In [1]:
import numpy as np
import pandas as pd
from sklearn.feature_extraction.text import CountVectorizer

In [2]:
# Preparação dos dados de entrada
def prepare_input_data(dataframe, column_name):
    vectorizer = CountVectorizer()
    data_matrix = vectorizer.fit_transform(dataframe[column_name])
    return data_matrix, vectorizer

In [3]:
# Classe MTM
class MTM:
    def __init__(self, data_matrix, n_topics, n_iters):
        self.data_matrix = data_matrix
        self.n_docs, self.n_words = data_matrix.shape
        self.n_topics = n_topics
        self.n_iters = n_iters

    def initialize(self):
        self.topic_word_counts = np.random.randint(1, 10, size=(self.n_topics, self.n_words))
        self.topic_counts = np.sum(self.topic_word_counts, axis=1)
        self.document_topic_counts = np.zeros((self.n_docs, self.n_topics))
        self.document_counts = np.zeros(self.n_docs)

    def update(self):
        for d in range(self.n_docs):
            for i in range(self.n_words):
                word_count = self.data_matrix[d, i]
                if word_count > 0:
                    topic_prob = (self.topic_word_counts[:, i] / self.topic_counts) * (self.document_topic_counts[d] / self.document_counts[d])
                    topic_prob = np.nan_to_num(topic_prob, nan=0, posinf=None, neginf=None)
                    topic_prob = np.clip(topic_prob, 1e-10, 1 - 1e-10)
                    topic_prob /= np.sum(topic_prob)

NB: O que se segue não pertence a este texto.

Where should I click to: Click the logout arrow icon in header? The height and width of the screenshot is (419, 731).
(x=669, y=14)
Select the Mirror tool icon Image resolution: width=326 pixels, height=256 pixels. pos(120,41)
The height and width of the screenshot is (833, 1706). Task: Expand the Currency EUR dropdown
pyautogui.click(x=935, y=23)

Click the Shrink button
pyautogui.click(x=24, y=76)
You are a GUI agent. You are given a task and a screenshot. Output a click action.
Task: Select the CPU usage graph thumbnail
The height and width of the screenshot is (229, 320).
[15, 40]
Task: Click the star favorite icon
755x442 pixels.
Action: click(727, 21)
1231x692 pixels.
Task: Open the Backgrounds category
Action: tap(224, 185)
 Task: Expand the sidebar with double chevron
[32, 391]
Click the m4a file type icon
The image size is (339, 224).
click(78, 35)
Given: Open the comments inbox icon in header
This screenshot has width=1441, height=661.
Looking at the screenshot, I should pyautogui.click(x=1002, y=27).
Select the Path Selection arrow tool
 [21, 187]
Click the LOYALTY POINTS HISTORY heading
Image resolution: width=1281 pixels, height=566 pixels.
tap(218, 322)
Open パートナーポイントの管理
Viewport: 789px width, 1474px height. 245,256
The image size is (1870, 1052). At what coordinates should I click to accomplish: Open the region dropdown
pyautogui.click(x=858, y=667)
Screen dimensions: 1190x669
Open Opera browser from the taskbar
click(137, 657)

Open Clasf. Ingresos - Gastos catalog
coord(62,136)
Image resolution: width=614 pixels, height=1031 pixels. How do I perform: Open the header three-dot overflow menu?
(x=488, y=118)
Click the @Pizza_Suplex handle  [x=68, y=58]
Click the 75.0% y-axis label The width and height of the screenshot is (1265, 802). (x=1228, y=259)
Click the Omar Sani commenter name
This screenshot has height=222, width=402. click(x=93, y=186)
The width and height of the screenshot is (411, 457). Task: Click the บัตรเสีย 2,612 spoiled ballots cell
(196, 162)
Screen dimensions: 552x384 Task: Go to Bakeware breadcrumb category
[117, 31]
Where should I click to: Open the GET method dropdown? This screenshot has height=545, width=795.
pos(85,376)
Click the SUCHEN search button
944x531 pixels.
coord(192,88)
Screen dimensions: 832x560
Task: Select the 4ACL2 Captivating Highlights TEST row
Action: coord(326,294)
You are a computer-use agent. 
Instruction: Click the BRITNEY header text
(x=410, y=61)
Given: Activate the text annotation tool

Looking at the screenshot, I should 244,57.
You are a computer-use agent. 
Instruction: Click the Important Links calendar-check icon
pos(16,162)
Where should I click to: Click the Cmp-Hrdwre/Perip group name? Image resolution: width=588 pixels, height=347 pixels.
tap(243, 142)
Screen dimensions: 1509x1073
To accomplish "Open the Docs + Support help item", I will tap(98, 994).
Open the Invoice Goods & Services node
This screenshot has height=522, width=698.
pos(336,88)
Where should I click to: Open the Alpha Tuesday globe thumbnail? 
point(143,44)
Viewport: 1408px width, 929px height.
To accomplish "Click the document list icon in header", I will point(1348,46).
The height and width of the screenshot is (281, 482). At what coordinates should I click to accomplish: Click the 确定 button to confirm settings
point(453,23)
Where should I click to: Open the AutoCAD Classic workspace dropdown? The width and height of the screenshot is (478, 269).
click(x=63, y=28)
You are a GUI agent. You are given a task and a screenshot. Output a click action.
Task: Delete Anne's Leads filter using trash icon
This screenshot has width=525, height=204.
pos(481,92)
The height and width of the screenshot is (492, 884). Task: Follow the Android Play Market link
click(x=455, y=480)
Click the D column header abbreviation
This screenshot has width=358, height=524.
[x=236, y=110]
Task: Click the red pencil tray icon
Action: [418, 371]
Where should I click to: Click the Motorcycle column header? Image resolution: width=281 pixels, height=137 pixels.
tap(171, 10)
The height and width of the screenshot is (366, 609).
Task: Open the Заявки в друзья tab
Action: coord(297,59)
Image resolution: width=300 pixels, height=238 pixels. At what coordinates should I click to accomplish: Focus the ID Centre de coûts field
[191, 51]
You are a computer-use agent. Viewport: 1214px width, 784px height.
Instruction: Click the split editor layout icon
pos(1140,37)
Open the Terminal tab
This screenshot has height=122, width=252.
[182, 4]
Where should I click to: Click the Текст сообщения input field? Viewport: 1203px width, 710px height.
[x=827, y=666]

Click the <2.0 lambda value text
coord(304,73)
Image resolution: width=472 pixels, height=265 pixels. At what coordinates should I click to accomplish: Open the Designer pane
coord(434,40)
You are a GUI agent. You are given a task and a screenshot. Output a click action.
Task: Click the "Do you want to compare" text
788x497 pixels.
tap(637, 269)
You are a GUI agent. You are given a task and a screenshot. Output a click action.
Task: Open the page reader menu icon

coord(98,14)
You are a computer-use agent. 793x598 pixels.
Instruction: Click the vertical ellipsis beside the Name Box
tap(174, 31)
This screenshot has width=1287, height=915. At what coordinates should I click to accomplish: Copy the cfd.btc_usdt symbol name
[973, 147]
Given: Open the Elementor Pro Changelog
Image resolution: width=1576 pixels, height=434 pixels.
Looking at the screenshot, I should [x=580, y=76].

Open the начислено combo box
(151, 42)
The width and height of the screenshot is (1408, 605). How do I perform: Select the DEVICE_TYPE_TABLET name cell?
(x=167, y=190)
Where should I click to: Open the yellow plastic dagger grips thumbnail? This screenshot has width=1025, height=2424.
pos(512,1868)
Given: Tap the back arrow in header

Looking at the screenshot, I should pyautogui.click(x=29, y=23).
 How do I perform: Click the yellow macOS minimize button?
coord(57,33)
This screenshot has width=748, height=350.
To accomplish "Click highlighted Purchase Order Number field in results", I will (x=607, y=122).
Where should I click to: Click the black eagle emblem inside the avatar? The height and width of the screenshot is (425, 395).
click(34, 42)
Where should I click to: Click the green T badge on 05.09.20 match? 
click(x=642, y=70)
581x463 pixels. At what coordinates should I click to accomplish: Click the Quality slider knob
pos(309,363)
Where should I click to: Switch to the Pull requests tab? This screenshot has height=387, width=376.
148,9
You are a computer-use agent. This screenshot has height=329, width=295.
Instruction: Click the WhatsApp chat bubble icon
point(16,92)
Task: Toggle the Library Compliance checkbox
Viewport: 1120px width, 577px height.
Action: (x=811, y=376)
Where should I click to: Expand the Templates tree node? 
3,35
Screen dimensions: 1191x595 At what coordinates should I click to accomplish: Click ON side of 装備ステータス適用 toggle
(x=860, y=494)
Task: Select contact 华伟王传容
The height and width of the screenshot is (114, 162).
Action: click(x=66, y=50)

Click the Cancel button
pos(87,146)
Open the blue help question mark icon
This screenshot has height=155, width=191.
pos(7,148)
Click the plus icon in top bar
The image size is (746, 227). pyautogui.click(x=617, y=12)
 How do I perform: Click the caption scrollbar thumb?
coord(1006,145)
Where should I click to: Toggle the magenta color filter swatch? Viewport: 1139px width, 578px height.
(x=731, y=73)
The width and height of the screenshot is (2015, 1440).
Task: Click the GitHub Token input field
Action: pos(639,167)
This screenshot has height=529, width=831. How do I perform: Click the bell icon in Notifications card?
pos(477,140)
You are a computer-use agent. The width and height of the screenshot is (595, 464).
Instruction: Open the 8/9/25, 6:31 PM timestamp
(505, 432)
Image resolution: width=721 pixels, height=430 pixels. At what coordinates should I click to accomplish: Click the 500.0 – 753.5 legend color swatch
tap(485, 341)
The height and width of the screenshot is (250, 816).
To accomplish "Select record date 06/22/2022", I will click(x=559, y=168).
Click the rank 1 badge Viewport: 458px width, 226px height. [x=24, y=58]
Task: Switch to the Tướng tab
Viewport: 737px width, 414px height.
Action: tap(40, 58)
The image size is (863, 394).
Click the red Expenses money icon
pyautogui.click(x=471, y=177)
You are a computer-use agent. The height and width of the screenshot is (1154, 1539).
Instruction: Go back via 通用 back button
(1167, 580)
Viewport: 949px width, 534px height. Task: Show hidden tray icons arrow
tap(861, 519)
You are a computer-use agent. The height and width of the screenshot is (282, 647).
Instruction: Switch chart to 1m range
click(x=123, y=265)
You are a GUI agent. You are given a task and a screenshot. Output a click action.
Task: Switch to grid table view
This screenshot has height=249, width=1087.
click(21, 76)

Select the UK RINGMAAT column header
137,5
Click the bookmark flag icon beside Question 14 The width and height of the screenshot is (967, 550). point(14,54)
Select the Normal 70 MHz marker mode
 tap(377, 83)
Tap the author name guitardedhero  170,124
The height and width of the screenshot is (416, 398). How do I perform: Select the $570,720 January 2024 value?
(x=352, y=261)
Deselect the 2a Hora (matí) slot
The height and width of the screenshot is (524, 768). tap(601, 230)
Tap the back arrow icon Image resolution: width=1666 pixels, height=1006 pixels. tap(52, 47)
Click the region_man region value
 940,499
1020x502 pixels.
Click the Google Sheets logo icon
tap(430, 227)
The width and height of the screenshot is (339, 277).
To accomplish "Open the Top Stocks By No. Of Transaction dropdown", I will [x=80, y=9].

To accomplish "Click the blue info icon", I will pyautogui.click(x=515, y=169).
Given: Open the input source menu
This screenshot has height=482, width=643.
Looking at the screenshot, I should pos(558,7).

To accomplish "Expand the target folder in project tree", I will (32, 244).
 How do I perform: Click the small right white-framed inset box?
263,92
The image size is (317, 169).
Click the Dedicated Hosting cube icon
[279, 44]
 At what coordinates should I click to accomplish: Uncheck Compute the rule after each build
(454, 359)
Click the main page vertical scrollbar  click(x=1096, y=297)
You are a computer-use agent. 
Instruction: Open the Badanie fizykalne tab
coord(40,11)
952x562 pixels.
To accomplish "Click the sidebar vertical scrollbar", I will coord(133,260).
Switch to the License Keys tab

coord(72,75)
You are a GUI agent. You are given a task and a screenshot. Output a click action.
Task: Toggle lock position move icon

                    new_topic_count = np.random.multinomial(word_count, topic_prob)
                    self.document_topic_counts[d] += new_topic_count
                    self.document_counts[d] += word_count
                    self.topic_word_counts[:, i] += new_topic_count
                    self.topic_counts += new_topic_count

    def fit(self):
        self.initialize()
        for _ in range(self.n_iters):
            self.update()

    def get_topics(self, vectorizer, n_top_words=10):
        feature_names = vectorizer.get_feature_names_out()
        topics = []
        for topic_idx, topic in enumerate(self.topic_word_counts):
            top_words = [feature_names[i] for i in topic.argsort()[:-n_top_words - 1:-1]]
            topics.append((topic_idx, top_words))
        return topics

In [4]:
# Função para treinar o modelo e extrair os tópicos
def train_and_extract_topics(dataframe, column_name, n_topics, n_iters=100, n_top_words=10):
    data_matrix, vectorizer = prepare_input_data(dataframe, column_name)
    mtm = MTM(data_matrix, n_topics, n_iters)
    mtm.fit()
    topics = mtm.get_topics(vectorizer, n_top_words)
    return topics

In [None]:
# Leitura dos dados do dataframe
#df = pd.read_csv('datasets/(processado-final)textos_tuitesPt_2020.csv.gz', names=['texto'])
df = pd.read_csv('datasets/(processado)textos_tuitesPt_2020_0.csv', names=['texto'])

# Elimina um valor flutuante que aparece no dataframe (por razões misteriosas)
# o algoritmo não aceita o valor flutuante, que precisa ser filtrado
df = df[df['texto'].apply(lambda x: isinstance(x, str))]
df['texto'].apply(type).value_counts()

df

In [None]:
n_topics = 10
n_iters = 50
n_top_words = 10

topics = train_and_extract_topics(df, 'texto', n_topics, n_iters, n_top_words)

In [None]:
# Imprimir os tópicos encontrados
for topic_idx, top_words in topics:
    print(f"Topic {topic_idx}:")
    print(", ".join(top_words))